Article 36     For cases of incorporation by public offering, the prospectus shall include the following information:
  1. Process of company establishment: Provide the reason for incorporation by public offering, a register of promoters, and the names, work experience, number of shares subscribed, and types of capital contribution of the promoters whose share subscription percentage is among the top ten, and indicate whether the promoters meet the qualification requirements under the relevant laws and regulations. Also disclose the dispersion of equity ownership and the shareholdings of affiliated enterprises.
  2. Minutes of the relevant promoters meetings.
  3. Market conditions and development prospects in the issuer's industry.
  4. The contents of the issuer's business plan:
    1. Business scope: List the issuer's lines of business.
    2. Operational principles: List the issuer's operational principles and policies.
    3. Business development plan: List long- and short-term business development plans, the main target market(s), and the competition strategy.
    4. Concrete plan for implementation:
      1. Facilities at the place of business: List the factors taken into consideration in choosing the place of business and factory address, and the method for deciding transaction prices.
      2. List the academic qualifications and work experience of the principal managerial officers.
      3. Organizational system: Show the company's structure and the functions, duties, and segregation of authority and duties of its principal divisions.
      4. Human resources plan: List human resource needs, the method for recruiting employees, and employee development, training, promotion, transfer, evaluation, salary systems, and fringe benefits.
      5. List the contents of the financial plan and capital allocation plan.
    5. Indicate the business plan for future fiscal years.
    6. Indicate any major asset transactions, loans, endorsements, guarantees, or other transactions between promoters and related parties thereof within the most recent fiscal year (Attachment 57), and other transaction particulars.
  5. List the names and locations of banks authorized to collect payment for shares subscribed, and where promoters have made full payment for shares in accordance with requirements, provide proof thereof.

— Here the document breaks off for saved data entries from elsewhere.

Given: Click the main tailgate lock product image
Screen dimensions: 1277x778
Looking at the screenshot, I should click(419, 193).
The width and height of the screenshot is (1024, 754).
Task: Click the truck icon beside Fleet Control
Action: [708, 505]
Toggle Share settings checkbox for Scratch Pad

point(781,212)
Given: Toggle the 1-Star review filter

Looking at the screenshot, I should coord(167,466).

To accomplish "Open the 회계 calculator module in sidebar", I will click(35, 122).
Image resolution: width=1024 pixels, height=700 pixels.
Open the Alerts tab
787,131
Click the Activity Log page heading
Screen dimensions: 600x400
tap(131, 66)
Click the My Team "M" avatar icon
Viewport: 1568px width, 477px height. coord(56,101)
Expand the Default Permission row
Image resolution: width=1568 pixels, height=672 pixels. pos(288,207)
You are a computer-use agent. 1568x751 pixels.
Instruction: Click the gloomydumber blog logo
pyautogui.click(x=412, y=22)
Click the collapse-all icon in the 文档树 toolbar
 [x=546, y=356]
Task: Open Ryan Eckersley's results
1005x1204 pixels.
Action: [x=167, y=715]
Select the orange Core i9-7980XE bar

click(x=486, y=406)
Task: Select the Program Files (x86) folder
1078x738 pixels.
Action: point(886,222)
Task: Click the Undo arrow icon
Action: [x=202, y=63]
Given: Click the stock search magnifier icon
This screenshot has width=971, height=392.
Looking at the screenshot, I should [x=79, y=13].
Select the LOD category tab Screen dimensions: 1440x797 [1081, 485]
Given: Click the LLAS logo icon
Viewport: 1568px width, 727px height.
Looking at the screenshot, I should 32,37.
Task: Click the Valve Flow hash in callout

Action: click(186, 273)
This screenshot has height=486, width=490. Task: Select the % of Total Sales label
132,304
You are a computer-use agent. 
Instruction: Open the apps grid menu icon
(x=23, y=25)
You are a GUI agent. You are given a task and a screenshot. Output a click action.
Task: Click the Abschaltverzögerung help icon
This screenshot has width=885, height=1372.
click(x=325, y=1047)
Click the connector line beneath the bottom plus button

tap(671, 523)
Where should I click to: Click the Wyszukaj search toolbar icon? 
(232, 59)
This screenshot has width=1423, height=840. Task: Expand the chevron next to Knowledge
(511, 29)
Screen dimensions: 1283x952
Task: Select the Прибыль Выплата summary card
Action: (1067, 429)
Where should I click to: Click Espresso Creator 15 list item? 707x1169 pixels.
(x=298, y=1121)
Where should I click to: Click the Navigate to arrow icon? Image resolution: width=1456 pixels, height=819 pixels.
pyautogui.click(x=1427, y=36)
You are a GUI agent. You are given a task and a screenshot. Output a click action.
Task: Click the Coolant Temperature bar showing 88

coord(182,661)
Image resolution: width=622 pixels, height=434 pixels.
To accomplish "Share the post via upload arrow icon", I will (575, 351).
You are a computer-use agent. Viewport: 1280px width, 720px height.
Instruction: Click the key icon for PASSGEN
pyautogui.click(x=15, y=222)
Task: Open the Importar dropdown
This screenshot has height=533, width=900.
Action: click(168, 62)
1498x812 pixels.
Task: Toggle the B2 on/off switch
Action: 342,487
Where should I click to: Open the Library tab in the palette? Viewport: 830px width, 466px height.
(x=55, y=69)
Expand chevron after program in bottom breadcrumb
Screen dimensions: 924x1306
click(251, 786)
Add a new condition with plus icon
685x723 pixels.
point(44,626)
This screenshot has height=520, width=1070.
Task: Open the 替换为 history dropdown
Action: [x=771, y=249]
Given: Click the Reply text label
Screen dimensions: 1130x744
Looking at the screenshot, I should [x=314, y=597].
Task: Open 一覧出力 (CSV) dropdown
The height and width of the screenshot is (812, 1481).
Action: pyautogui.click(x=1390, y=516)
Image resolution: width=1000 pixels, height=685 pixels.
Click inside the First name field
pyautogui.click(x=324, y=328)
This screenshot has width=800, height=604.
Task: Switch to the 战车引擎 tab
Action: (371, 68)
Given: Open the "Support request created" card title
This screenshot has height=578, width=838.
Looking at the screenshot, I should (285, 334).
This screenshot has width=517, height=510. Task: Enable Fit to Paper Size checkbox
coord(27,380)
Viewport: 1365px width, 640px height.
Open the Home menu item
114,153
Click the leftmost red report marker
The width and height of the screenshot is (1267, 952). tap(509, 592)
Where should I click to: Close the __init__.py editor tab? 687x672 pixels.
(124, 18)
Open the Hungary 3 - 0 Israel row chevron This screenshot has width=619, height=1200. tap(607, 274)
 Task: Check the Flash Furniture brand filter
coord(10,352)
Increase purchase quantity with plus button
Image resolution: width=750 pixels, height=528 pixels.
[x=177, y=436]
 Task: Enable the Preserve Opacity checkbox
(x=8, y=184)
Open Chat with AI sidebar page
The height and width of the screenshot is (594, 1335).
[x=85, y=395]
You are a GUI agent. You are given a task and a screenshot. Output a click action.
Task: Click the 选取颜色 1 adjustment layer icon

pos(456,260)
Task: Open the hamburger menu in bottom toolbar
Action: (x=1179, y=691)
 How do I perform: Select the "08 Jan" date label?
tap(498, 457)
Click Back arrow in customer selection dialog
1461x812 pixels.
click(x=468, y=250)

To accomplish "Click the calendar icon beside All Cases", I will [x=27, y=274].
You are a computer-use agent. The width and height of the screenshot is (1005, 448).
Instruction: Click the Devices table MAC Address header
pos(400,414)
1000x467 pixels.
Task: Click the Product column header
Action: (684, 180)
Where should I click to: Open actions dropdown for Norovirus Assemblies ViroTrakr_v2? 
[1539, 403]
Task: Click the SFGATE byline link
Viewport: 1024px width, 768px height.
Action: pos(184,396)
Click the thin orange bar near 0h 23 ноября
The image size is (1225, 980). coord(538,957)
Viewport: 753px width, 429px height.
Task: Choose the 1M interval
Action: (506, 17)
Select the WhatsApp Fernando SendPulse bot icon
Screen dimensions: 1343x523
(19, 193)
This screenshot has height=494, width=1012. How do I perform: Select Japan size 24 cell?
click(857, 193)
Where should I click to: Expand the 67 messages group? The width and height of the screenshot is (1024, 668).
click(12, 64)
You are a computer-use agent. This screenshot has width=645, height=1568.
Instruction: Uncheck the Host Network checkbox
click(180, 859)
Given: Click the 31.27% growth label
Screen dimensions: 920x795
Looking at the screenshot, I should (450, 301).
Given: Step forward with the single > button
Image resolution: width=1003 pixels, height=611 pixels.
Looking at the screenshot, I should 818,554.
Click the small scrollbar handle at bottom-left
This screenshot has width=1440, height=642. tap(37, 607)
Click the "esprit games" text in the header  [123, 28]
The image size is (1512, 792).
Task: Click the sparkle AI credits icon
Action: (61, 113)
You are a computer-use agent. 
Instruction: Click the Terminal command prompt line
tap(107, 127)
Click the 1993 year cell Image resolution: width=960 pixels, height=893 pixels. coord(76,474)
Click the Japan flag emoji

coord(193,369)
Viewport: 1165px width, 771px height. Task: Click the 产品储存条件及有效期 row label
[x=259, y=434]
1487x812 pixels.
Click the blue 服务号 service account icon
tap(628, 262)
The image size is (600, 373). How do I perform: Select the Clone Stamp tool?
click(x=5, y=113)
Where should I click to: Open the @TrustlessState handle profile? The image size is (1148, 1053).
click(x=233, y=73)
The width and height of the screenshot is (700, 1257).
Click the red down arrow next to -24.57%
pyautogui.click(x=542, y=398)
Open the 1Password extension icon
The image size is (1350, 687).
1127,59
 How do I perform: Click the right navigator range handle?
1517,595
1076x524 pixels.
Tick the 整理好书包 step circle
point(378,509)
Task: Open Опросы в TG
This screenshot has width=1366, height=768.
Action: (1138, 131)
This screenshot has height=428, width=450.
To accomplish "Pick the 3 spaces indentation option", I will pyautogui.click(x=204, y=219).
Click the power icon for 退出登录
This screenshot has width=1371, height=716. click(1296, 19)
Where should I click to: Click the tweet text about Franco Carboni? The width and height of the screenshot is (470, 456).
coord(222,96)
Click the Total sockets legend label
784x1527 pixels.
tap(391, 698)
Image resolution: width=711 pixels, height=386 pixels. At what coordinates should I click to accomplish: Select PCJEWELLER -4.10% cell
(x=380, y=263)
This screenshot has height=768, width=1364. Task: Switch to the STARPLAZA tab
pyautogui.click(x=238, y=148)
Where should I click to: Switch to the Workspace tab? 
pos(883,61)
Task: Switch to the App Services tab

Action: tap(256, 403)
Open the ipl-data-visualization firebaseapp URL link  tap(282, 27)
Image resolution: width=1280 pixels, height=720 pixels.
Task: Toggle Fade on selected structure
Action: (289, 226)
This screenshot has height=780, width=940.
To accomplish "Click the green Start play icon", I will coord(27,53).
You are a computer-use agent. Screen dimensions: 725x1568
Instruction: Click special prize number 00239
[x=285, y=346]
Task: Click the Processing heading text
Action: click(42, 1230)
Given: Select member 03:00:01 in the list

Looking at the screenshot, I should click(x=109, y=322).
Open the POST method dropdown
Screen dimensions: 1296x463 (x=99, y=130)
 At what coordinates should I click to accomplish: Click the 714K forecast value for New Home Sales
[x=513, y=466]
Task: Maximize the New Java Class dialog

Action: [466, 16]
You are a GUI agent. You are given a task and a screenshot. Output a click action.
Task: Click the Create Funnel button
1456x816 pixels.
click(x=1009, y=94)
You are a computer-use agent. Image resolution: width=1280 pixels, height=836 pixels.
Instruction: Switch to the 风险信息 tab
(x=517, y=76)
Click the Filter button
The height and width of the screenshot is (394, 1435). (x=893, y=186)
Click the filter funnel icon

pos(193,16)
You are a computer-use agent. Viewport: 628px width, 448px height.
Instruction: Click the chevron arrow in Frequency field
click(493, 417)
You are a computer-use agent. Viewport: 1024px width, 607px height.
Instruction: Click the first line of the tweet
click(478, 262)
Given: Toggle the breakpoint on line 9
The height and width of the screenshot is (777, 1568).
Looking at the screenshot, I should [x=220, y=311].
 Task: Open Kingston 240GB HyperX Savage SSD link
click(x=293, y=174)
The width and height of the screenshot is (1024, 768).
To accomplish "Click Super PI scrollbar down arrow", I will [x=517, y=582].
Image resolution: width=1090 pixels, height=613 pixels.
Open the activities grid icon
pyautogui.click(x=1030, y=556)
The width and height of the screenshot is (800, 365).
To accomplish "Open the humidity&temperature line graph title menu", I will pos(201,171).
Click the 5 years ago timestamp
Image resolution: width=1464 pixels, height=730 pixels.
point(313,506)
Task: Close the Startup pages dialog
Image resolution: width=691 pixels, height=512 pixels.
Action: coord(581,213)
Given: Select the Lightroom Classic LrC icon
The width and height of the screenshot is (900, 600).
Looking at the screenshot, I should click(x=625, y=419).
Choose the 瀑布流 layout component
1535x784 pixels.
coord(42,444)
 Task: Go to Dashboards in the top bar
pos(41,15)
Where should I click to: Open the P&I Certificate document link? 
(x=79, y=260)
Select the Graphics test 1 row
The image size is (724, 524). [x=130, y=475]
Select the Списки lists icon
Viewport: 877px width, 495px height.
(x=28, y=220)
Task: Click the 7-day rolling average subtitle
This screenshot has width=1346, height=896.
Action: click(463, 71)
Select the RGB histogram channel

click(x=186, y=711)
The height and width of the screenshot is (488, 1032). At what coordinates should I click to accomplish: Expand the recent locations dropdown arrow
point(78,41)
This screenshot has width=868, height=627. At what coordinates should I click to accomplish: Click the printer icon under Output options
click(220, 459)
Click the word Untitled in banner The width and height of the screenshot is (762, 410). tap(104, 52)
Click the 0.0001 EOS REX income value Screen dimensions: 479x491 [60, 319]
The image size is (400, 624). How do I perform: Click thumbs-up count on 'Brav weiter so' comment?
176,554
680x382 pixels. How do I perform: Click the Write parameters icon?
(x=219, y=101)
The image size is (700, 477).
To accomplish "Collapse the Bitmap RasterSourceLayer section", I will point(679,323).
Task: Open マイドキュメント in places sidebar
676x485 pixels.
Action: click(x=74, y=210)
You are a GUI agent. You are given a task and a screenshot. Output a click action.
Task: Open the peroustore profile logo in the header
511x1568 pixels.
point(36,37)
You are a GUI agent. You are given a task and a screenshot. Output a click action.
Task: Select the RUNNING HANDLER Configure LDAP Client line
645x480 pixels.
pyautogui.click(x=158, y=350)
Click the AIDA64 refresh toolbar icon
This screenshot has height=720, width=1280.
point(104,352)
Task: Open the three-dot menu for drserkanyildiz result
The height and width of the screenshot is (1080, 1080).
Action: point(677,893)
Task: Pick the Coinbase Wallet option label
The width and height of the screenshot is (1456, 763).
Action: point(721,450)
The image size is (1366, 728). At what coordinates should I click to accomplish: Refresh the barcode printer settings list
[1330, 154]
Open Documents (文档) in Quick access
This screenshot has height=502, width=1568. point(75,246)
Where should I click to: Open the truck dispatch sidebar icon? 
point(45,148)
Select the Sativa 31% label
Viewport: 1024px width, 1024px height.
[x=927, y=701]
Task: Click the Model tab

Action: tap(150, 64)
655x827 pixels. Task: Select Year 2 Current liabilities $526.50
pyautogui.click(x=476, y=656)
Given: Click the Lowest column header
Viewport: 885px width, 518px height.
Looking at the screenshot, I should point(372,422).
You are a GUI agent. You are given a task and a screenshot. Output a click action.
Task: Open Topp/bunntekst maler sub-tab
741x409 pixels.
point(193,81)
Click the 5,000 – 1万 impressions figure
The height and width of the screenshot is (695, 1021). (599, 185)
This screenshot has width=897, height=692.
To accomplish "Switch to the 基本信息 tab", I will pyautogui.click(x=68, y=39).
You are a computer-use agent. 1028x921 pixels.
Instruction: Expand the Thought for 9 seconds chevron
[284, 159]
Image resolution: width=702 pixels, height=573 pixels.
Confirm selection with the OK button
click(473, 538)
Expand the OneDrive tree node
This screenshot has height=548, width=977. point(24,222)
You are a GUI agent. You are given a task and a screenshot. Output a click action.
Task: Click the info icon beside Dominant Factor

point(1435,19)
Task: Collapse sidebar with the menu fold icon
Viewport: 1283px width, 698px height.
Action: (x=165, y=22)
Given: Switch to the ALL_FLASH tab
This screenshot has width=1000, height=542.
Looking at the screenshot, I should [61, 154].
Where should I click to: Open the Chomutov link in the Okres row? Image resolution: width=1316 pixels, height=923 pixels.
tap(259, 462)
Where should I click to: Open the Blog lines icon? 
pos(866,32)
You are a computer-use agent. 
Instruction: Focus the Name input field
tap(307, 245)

  6. The offering circular.
  7. The concluding opinion of the securities underwriter's evaluation report.
  8. The authority with jurisdiction over the line of business operated by the issuer, and important applicable laws, regulations, and bylaws.
  9. Other documents as required by the authority with jurisdiction over the line of business operated by the issuer.
Article 37     Banks, financial holding companies and bills finance companies shall prepare prospectuses in accordance with these Regulations.
    The FSC may declare these Regulations applicable to the preparation of prospectuses by financial enterprises other than those referred to in the preceding paragraph.
Article 38     The draft prospectus shall be transmitted to the FSC-designated information reporting website in an electronic file format conforming with FSC regulations, and within 30 days from the date of effective registration or receipt of the FSC's approval notice, the final prospectus shall be transmitted to the FSC-designated information reporting website as an electronic file.
Article 39     These Regulations shall be implemented from 1 January 2006.